HOPES SINK FOR LOCAL RESCUE TEAM THE SEARCH FOR SURVIVORS

Despite all the gear available, from heavy earth-moving equipment to ultrasensitive listening devices, it all came down to the most basic tool Thursday as rescue crews from Hampton Roads dug into hell.

They used their hands. And they saw, smelled and felt death. Again. And again. And again.

``I have never been in a war,'' said Duane Krohn, a 34-year-old Virginia Beach firefighter. ``But I imagine it would look like this.''

Initially buoyed by reports that another rescue team had earlier found a survivor, Virginia Task Force 2 - activated just 24 hours earlier - entered the twisted wreckage of the Alfred P. Murrah Federal Building at 10 p.m. Thursday.

They hoped to bring out the next miracle.

Optimism plummeted as quickly as the temperature, however, as they worked on this cold, clear night digging in what was once a modern building.
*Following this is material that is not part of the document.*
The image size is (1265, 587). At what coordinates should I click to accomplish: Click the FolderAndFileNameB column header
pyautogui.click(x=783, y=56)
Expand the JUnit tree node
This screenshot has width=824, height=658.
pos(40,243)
``We reached the point - the conclusion - that there would not be viable victims anymore,'' said Chief Jim Kellam of Virginia Beach. ``It was very depressing.''

When a terrorist's bomb wrecked the federal building here Wednesday, Virginia Beach fire Capt. Terri McAndrews suspected the closest he would get to the scene was his television set.

As a member of the region's 56-member search and rescue crew, he was soon placed on standby with fellow firefighters, rescue workers and search-dog handlers. But alerts like that have become routine. After all, three times in as many years, the team has readied to respond to a variety of natural disasters nationwide, only to be told to stand down. They watched as other mobile Federal Emergency Management Agency crews got the go-ahead.

Despite stockpiling $200,000 of specialized rescue equipment and logging thousands of training hours to become one of FEMA's elite urban search-and-rescue crews, the Virginia Task Force - made up of firefighters from Virginia Beach, Norfolk, Chesapeake, Newport News and the Navy - had never actually gone anywhere outside the state.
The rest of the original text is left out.